What links Down Syndrome and childhood leukaemia?
22 April 2015
In short: we don’t know – but scientists at the WIMM are hoping to find out. Just over a year ago, Professor Irene Roberts moved from the Hammersmith Hospital in London to the WIMM, where she is continuing her long-standing research into haematological disorders that affect newborn babies – particularly those with Down syndrome. In this blog, Dr. Barbara Xella talks to Irene about her work, and how she hopes it will help to improve diagnosis and treatment of these devastating childhood disorders.
A few days ago I sat down for a chat with Professor Irene Roberts, a group leader at the Molecular Haematology Unit here in the WIMM (and a Consultant and Professor of Paediatric Haematology) to find out more about the research carried out in her lab.
I was fascinated by the story of how her research developed over the course of two decades. More than 20 years ago, when Irene was working as a Paediatric Haematologist in London, she routinely analysed hundreds of blood samples coming from newborn babies.
She soon realized that she could immediately tell whether a baby was born with Down syndrome – or trisomy 21, which means that three copies of chromosome 21 were present in the cells of the body instead of two – just by having a quick look at the baby’s blood.
Our blood consists of several different types of specialized cells – red blood cells, white blood cells and platelets – that all have to be produced and maintained in specific proportions. This critical balance is dramatically disturbed in babies with Down syndrome.
Strikingly, Irene found that there was a strong bias towards production of cells belonging to the red cell lineage, accompanied by a dramatic impairment in the development of some types of white blood cells and platelets.
Because she was seeing this phenomenom over and over again in the blood of newborn babies with Down syndrome, she became convinced that something about the presence of that extra copy of chromosome 21 was perturbing blood cell production from very early on in development of the embryo.
Unfortunately, because of this profoundly altered equilibrium between blood cell production during foetal life, newborn babies with DS are prone to develop a unique, transient form of leukaemia called TAM (Transient Abnormal Myelopoiesis). Not only that, but sadly young children with Down syndrome are also vulnerable to developing a full-blown acute leukaemia termed Myeloid Leukaemia of Down syndrome (ML-DS) during the first few years of their lives.
Irene’s work focuses on understanding what is about that extra copy of chromosome 21 that interferes with the genes and proteins that control blood production early in life.
A key idea that drives Irene’s research is that red blood cell production is the default when blood cells are first produced during development in the womb, as foetuses need their own blood system (independent from their mother’s) right from the very beginning, whereas, it is only later in foetal life when a switch occurs that accelerates the production of white blood cells that make up our immune system.
This is probably because during embryonic development a baby is protected from infection by its mother and therefore has no need for an immune system of its own until it is born.
Irene thinks that molecular signals coming from the extra chromosome are preventing this switch from occuring properly, thus impairing white blood cell development and creating the bias towards red blood cell production.

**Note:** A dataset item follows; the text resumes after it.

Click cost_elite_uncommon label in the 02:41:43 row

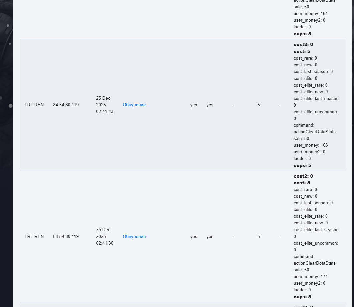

Working together with Professor Paresh Vyas, who also has a lab in the WIMM, Irene is trying to discover the molecular mechanisms involved in this outcome by combining studies both in the lab and in the clinic. She hopes that their findings will help identify children with Down syndrome who are at risk of developing leukaemia, and design treatment strategies to reduce this risk.
Importantly, this work will not only lead us to understand the causes of leukaemogenesis in Down syndrome, but also help us unlock the mechanisms of childhood leukaemia in general.